Dromaeosauripus Temporal range: Hauterivian–Albian PreꞒ Ꞓ O S D C P T J K Pg N

Trace fossil classification
- Ichnogenus: Dromaeosauripus Kim et al., 2008
- Type ichnospecies: Dromaeosauripus hamanensis Kim et al., 2008
- Other ichnospecies: Dromaeosauripus jinjuensis Kim et al., 2012; Dromaeosauripus yongjingensis Xing et al., 2013;

= Dromaeosauripus =

Dinosaur footprint

Dromaeosauripus is an ichnogenus of probable dromaeosaurid theropod dinosaurs from the Early Cretaceous of Asia and North America. First discovered in South Korea, probable dromaeosaurid footprints described as Dromaeosauripus have been also found in China and the United States. This ichnogenus contains three named ichnospecies from South Korea and China: D. hamanensis (the type ichnospecies), D. jinjuensis and D. yongjingensis.

==Discovery==
The ichnogenus Dromaeosauripus, meaning "tracks of a dromaeosaurid", was first named in 2008, with the type ichnospecies D. hamanensis named in reference to its type locality: the Haman Formation (Albian) of South Korea. In 2012, the second ichnospecies D. jinjuensis was described from the Jinju Formation (Albian) of South Korea. In 2013, the third ichnospecies D. yongjingensis was described from the Yanguoxia Formation (Hauterivian-Aptian) of Hekou Group in China.
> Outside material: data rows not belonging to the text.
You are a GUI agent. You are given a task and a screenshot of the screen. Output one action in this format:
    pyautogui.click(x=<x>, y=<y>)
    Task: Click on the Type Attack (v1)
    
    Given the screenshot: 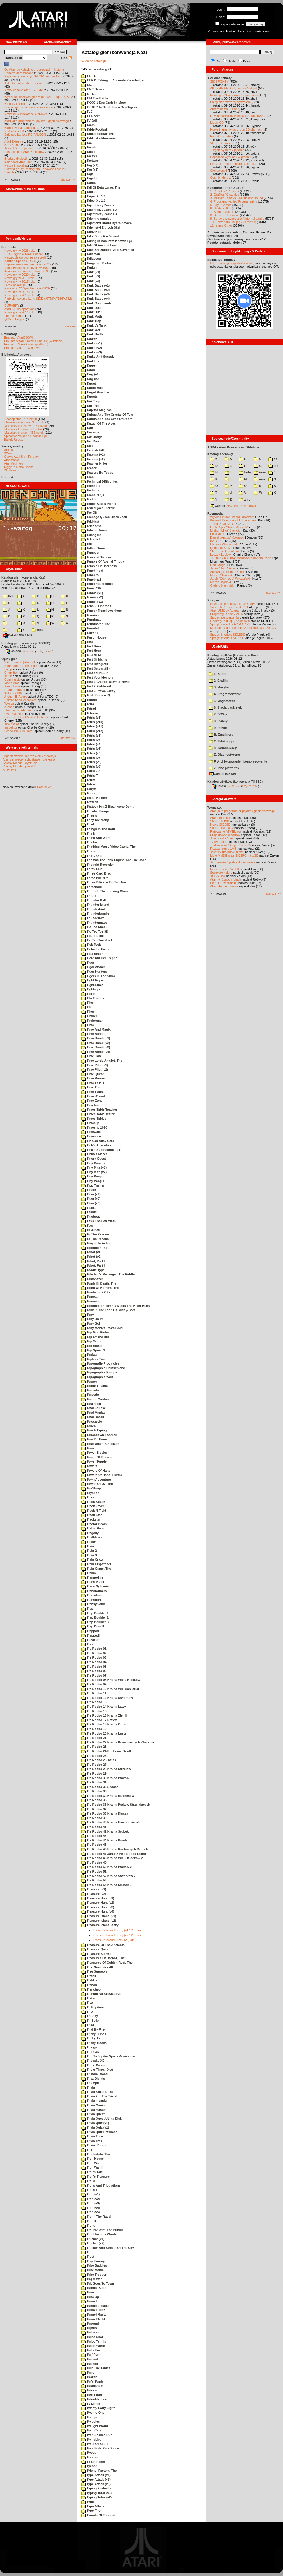 What is the action you would take?
    pyautogui.click(x=96, y=2475)
    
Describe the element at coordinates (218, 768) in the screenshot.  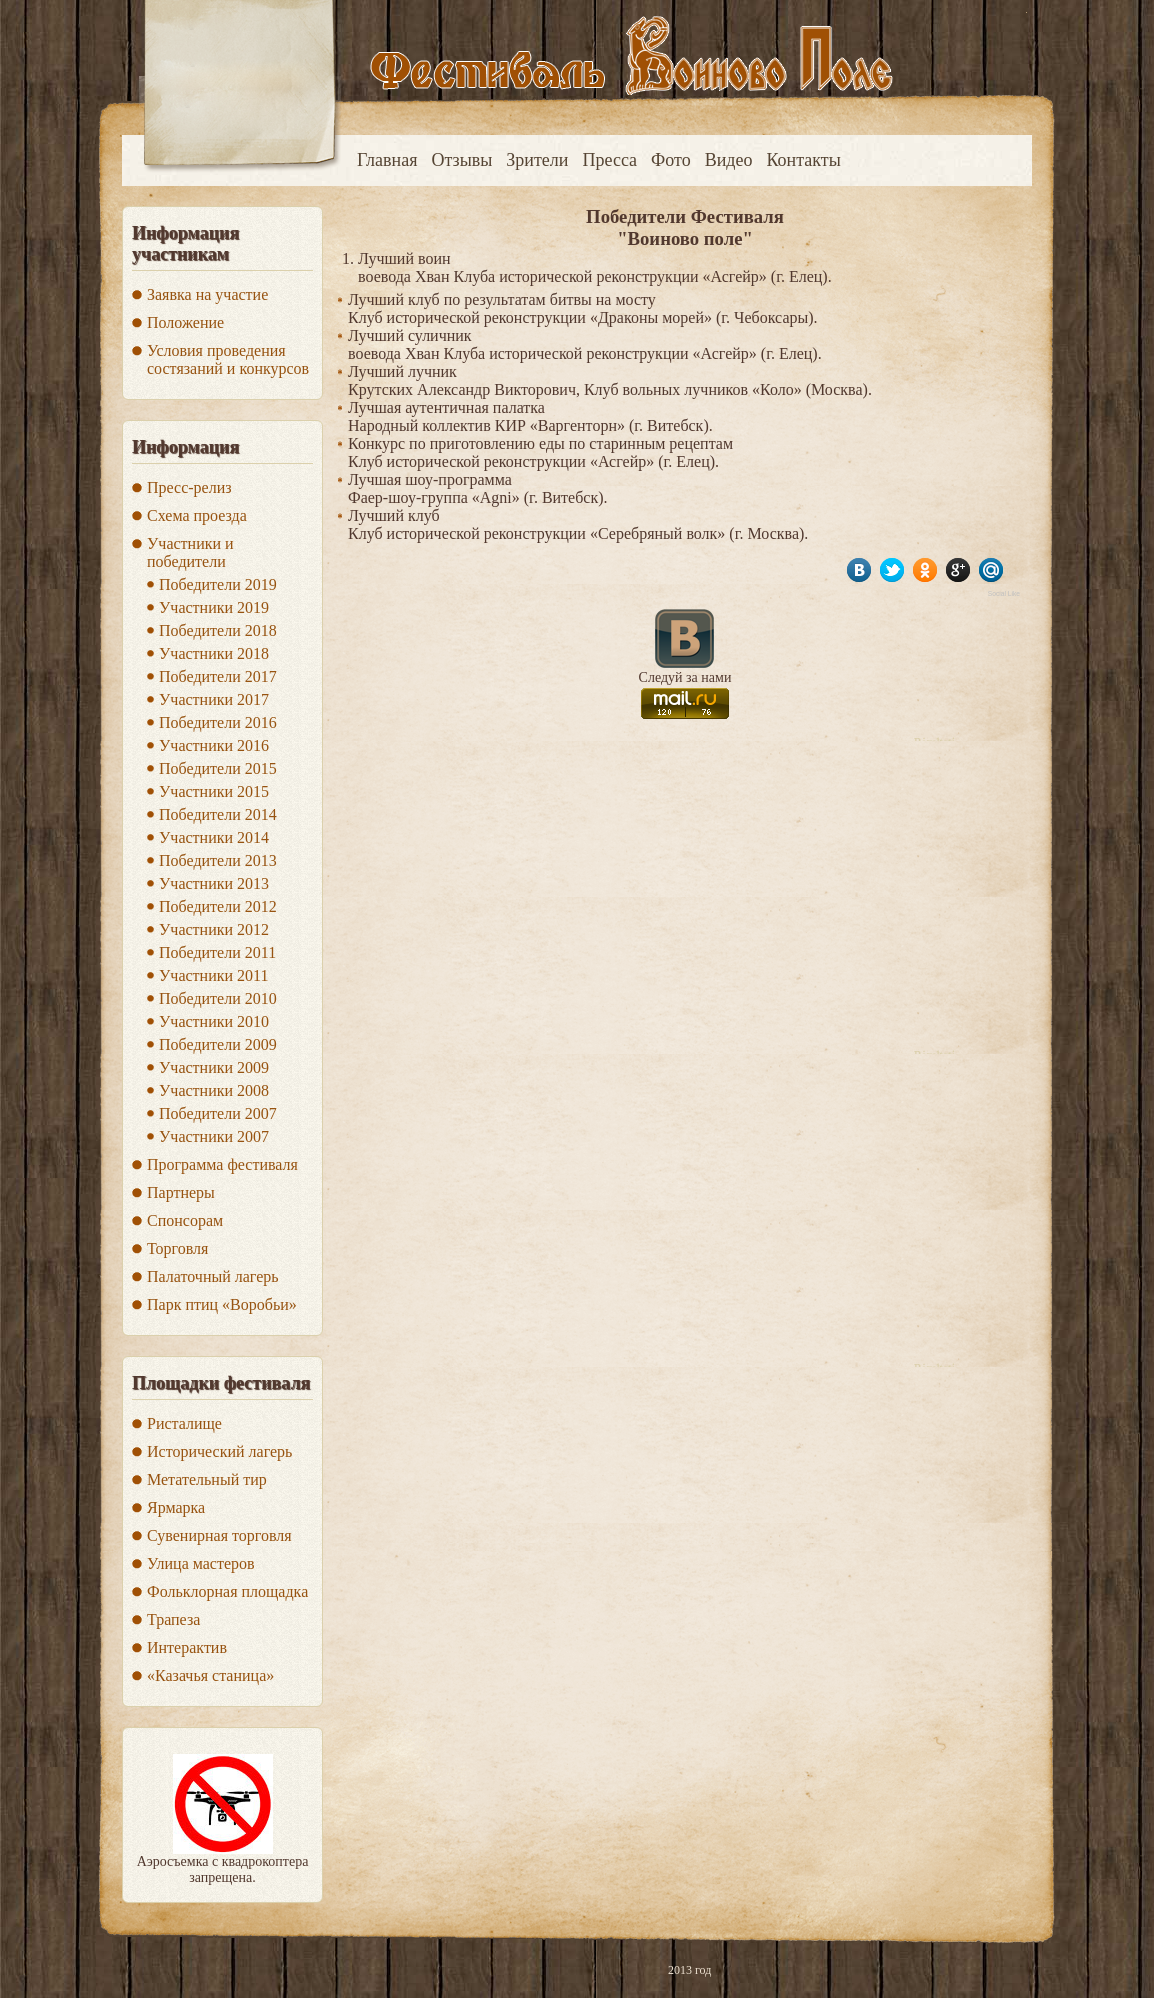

Other trace fossils attributed to D. isp. were known from the Aptian-Albian strata in the United States, specifically the South Platte Formation of Colorado and the upper Cedar Mountain Formation of Utah.

==Classification==
Dromaeosauripus was described as a probable dromaeosaurid trace fossil, and the describers of D. yongjingensis included this ichnogenus within the ichnofamily Dromaeopodidae. In 2024, the describers of Fujianipus yingliangi amended the ichnofamily Dromaeopodidae as the ichnosubfamily Dromaeopodinae under their newly erected ichnofamily Deinonychosauripodidae.